Dataset rows:
+++++

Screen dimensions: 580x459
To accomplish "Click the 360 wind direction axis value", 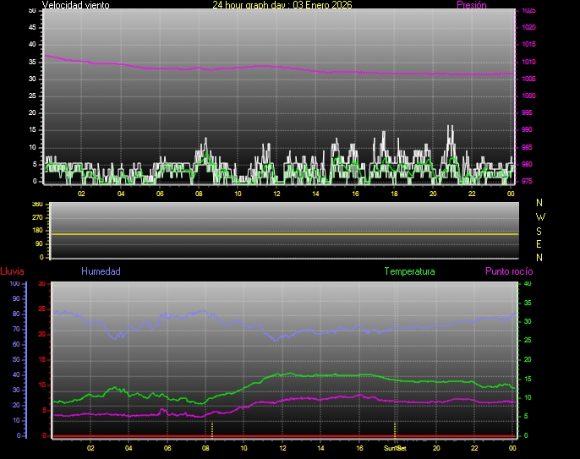I will tap(36, 205).
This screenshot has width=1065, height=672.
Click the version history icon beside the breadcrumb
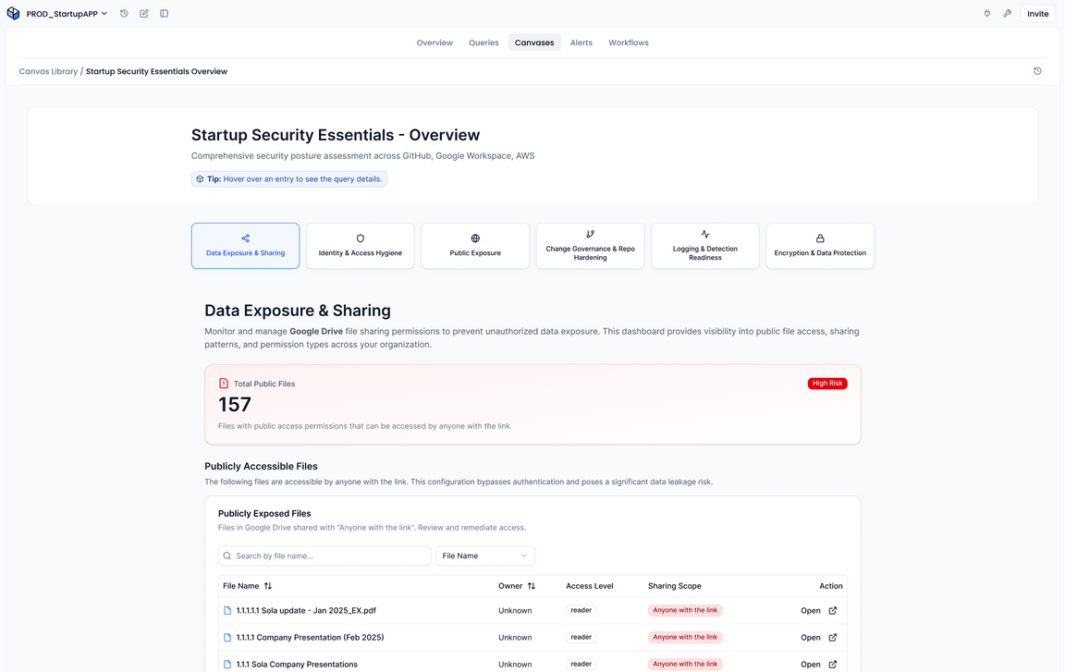[1037, 70]
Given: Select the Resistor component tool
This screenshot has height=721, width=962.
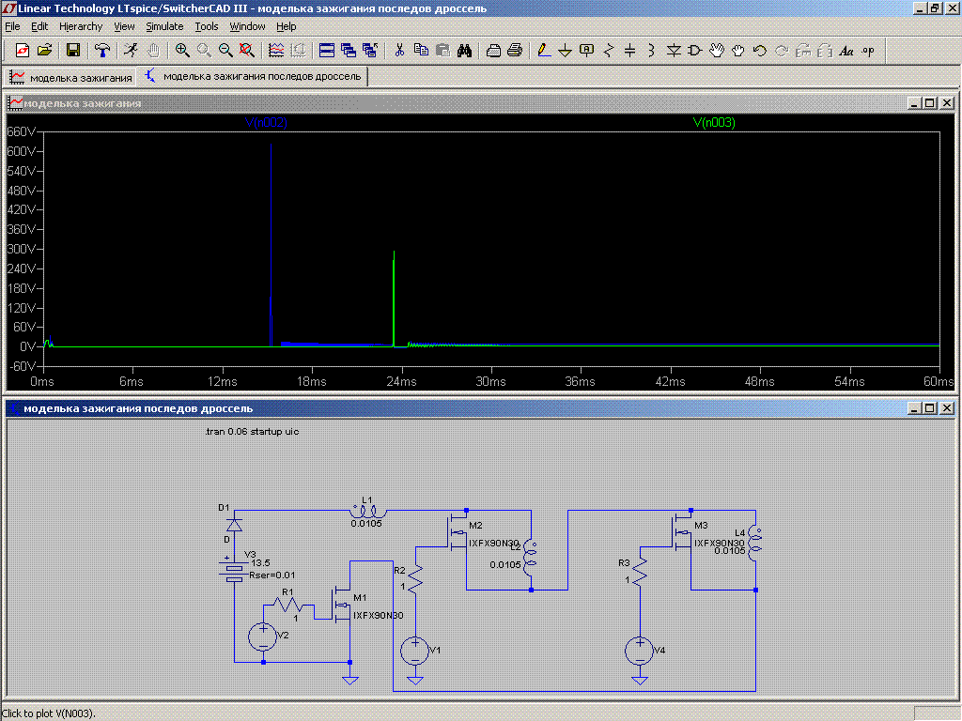Looking at the screenshot, I should click(x=609, y=51).

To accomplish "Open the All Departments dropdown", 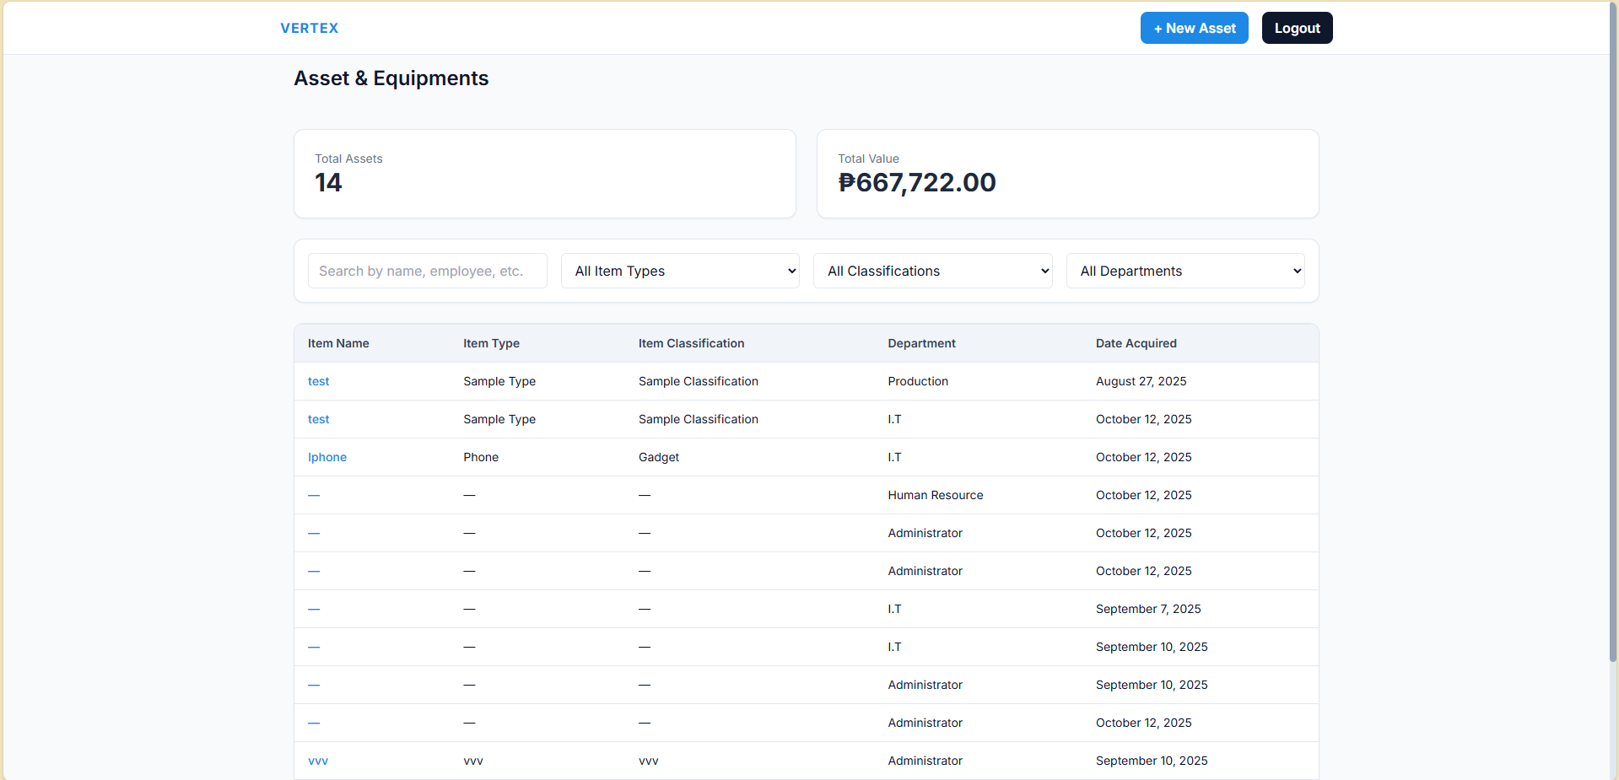I will pyautogui.click(x=1185, y=271).
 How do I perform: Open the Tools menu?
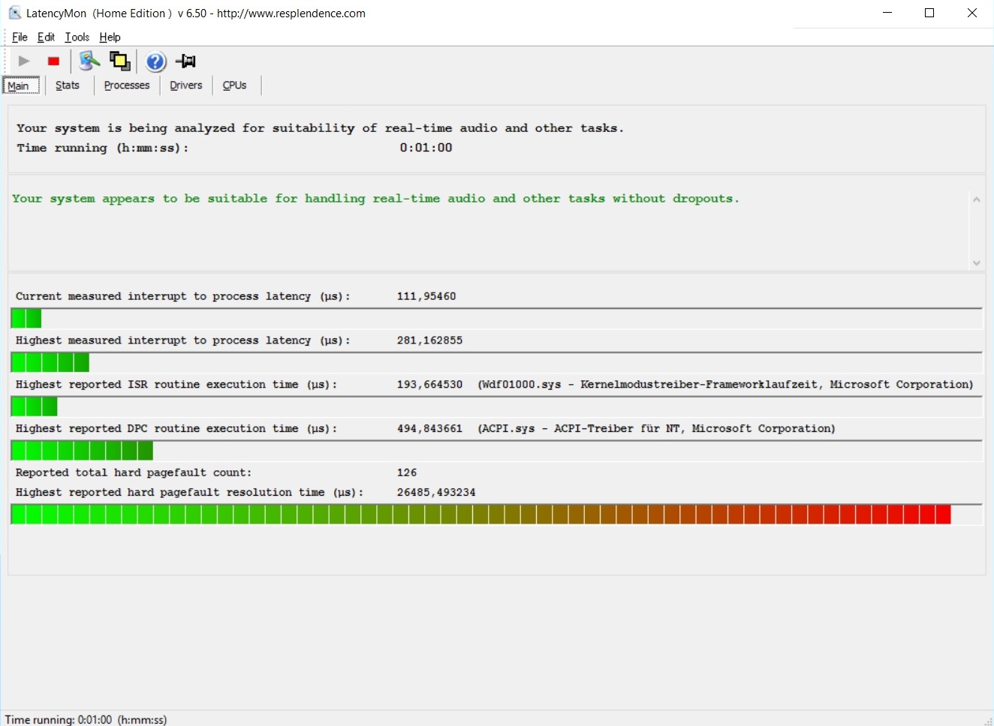(x=77, y=37)
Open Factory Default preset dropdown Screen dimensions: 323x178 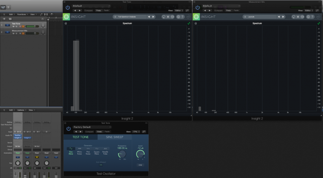pos(92,127)
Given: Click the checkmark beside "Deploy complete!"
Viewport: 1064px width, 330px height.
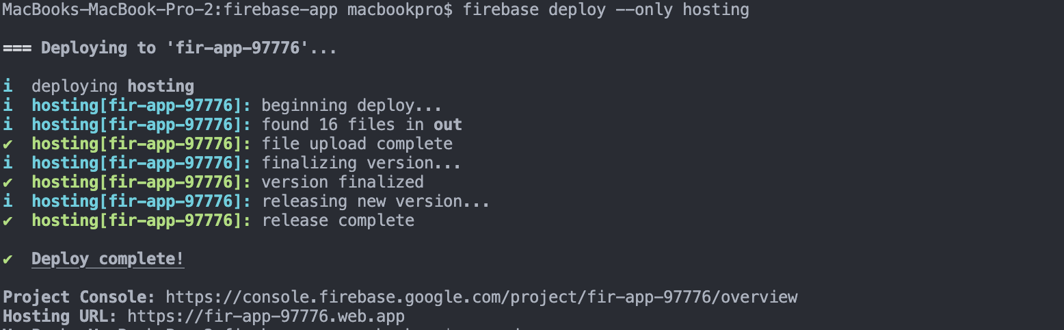Looking at the screenshot, I should tap(8, 259).
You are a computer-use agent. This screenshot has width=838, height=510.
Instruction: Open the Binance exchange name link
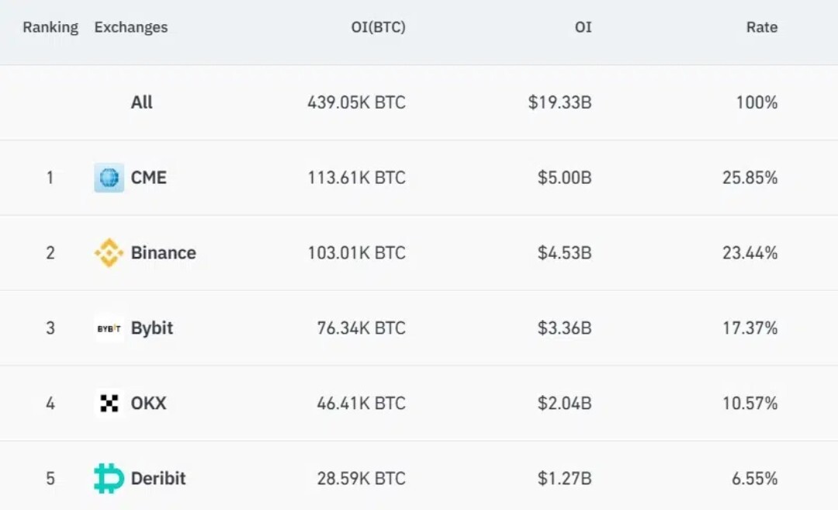164,253
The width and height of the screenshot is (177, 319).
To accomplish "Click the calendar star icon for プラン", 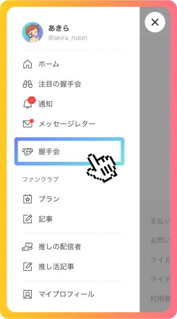I will (x=27, y=199).
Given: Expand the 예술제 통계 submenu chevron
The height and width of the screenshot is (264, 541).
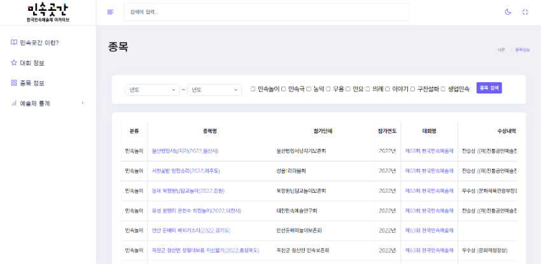Looking at the screenshot, I should 82,103.
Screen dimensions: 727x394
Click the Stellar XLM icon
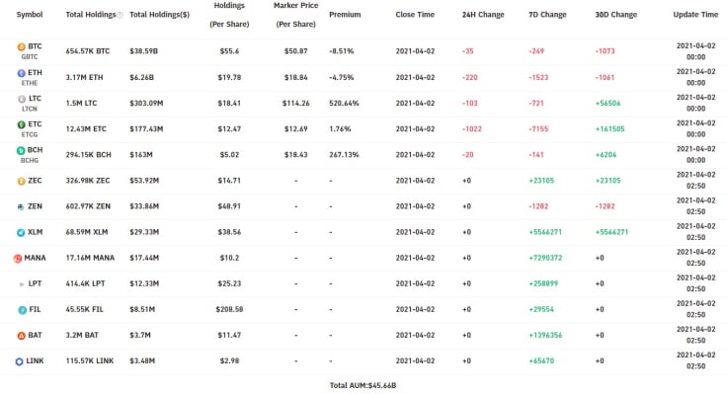click(x=21, y=233)
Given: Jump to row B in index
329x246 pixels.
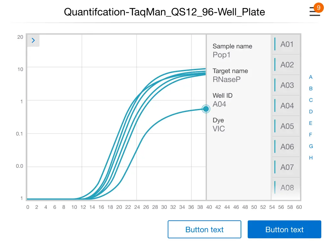Looking at the screenshot, I should coord(311,89).
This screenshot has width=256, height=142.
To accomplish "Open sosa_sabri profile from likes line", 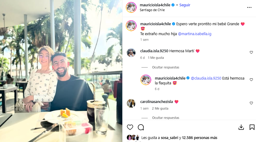I will coord(170,138).
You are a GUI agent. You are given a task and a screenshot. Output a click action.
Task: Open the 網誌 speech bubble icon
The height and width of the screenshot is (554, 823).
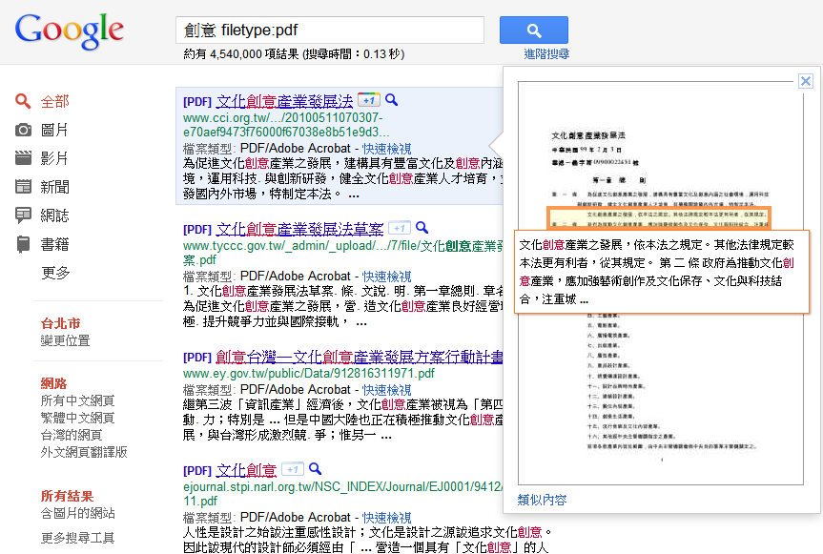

+++++

Required work:
Which lines in the entries above contain the word "This"? Copy out every one of them in full, treating uppercase and lowercase as different.

Result:
This screenshot has width=1065, height=672.
This screenshot has height=721, width=962.
You are a computer-use agent. This screenshot has width=838, height=510.
This screenshot has width=256, height=142.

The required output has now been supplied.